The police investigation and alleged constitutional violations occurred when Kevin Davis was commissioner. Multiple investigations have called Suiter’s death a suicide.
“We are pleased to have reached a mutually agreeable resolution that supports the rebuilding of trust between BPD and the Harlem Park neighborhood,” Baltimore Solicitor James L. “Jim” Shea, the city’s chief attorney, said Tuesday.
Under the settlement, the BPD will adopt procedures prohibiting officers from questioning or seeking identification from residents or guests going to or coming from their homes within a crime scene boundary. Officers, however, may escort them to preserve the integrity of the crime scene, according to the plaintiffs’ attorneys.
In addition, crime scene boundaries and durations “must be tied to the nature and facts of the crime” and residential searches must be completed within four hours absent extraordinary circumstances.
The American Civil Liberties Union of Maryland and the law firm Crowell & Moring LLP in Washington, who both represented the plaintiffs, hailed the settlement.
“What happened in Harlem Park needed to be challenged,” David Rocah, senior attorney with the ACLU of Maryland, said in a statement announcing the settlement. “It was a flagrant violation of law, and it is not enough for the city to say, ‘Whoops, our bad, we’ll do better next time.”
Dan Wolff, a partner at Crowell & Moring, called the settlement “an important vindication of rights” for all Harlem Park residents.
According to the now-settled lawsuit, police locked down a six-square-block area in the community where Suiter was fatally shot and subjected all residents to stops and questioning. People needed permission to enter and leave their homes, nonresidents were not allowed inside the area and officers generally required people to show identification and questioned them about their identities and movements, stated the complaint filed in U.S. District Court in Baltimore.

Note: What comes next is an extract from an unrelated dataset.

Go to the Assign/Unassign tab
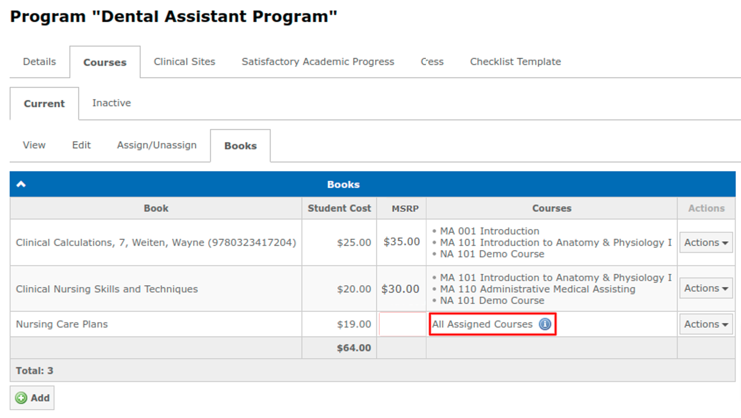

One of the plaintiffs, resident Lauren Holmes, claimed she was returning to her home the night of Suiter’s shooting and was stopped on her way by police who demanded proof she lived there. Holmes said she was unable to take her children to school the next day because police in front of her house would not let her leave.

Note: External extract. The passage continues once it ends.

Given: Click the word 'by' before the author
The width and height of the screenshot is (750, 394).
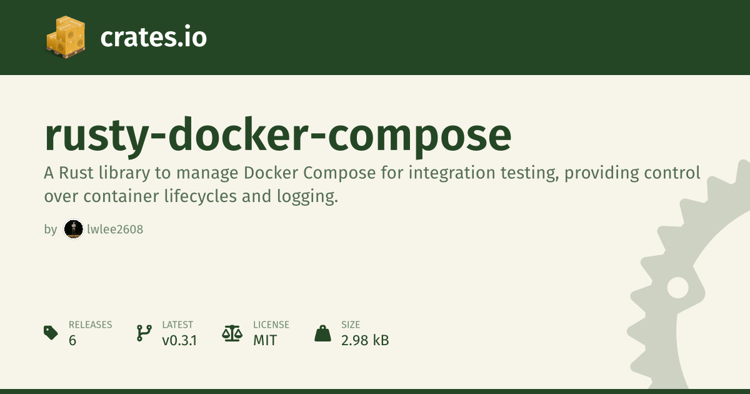Looking at the screenshot, I should click(x=51, y=230).
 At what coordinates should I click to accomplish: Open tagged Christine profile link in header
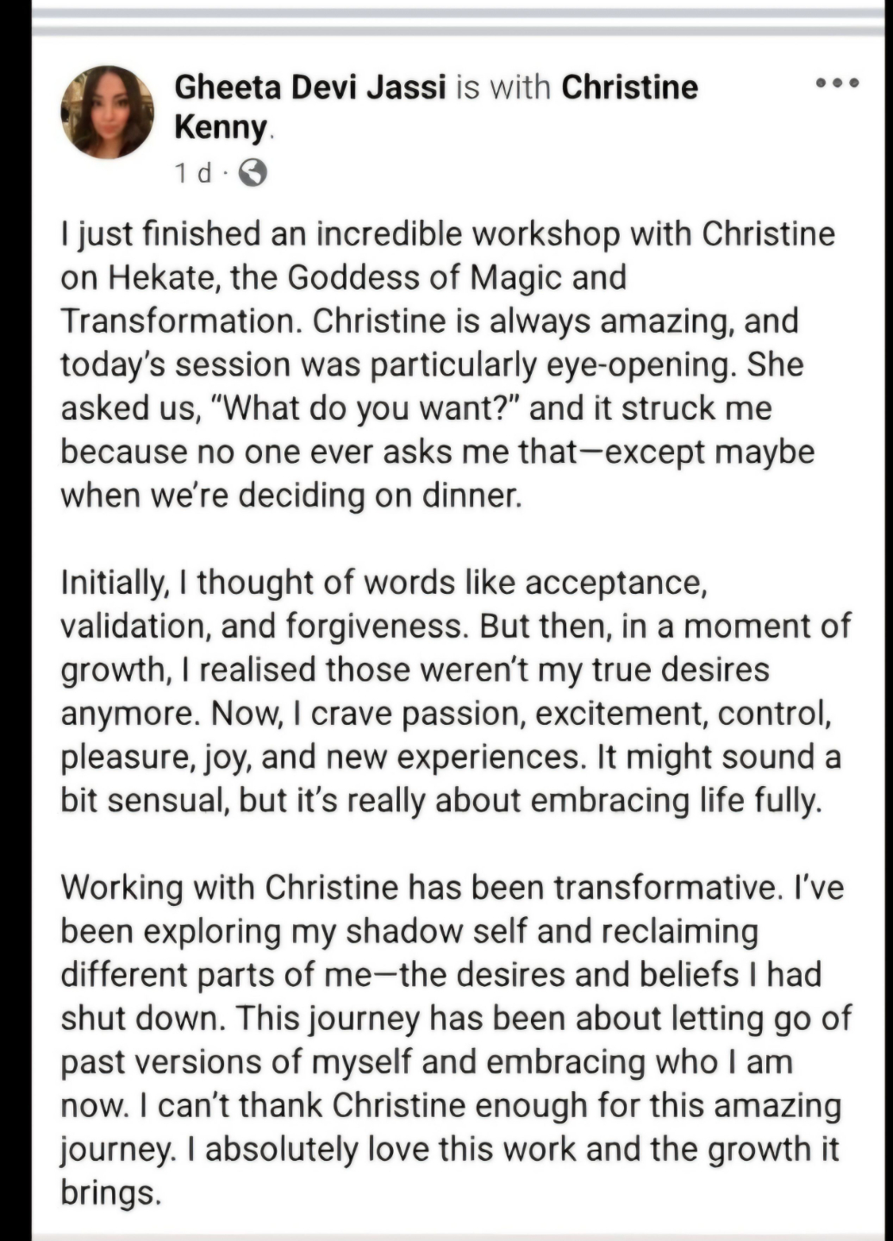(x=629, y=87)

Nicole Lee, another plaintiff, claimed she had trouble returning to the neighborhood the night of the shooting and her son’s bus could not bring him home from his after-school program for students with autism. He had been returned to his school and a family member took him to a friend’s home outside Harlem Park for the night, according to the complaint.

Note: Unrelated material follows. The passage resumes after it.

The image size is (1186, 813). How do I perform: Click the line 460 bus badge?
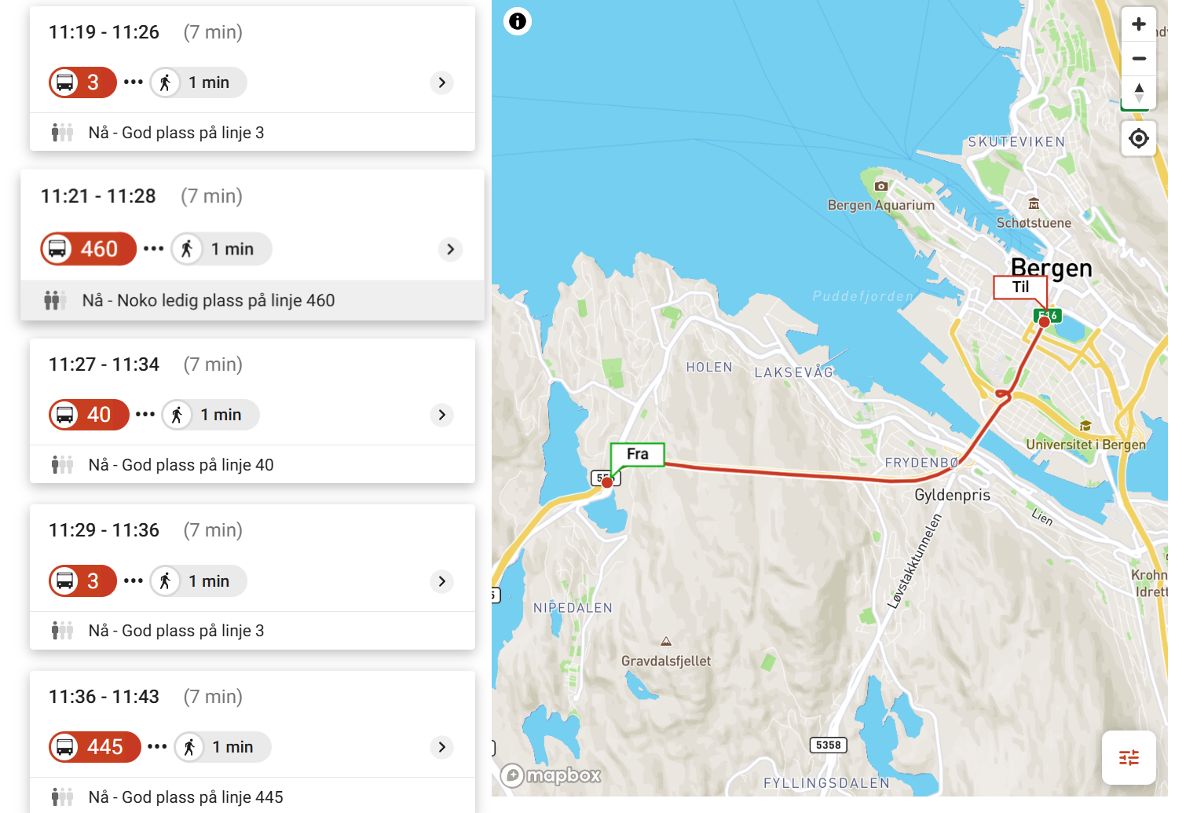point(88,249)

Juaqueta Bullock said she was at her daughter’s track practice when the shooting occurred and the two were stopped from going home and forced to wait outside the cordon for more than an hour before an officer escorted them home. Police also stopped them when they were leaving and returning to the neighborhood in the ensuing days, the complaint stated.
Luella Lawson said she was home with her daughter and grandchildren when Suiter was shot and was prevented from leaving by police. Lawson was stopped when she attempted to go to work the next morning and was offended when she learned police had done a “warrant check” on her, according to the complaint.
The case is docketed in U.S. District Court as Lauren Holmes et al. v. Baltimore City Police Department et al., 1:19-cv-03392-RDB.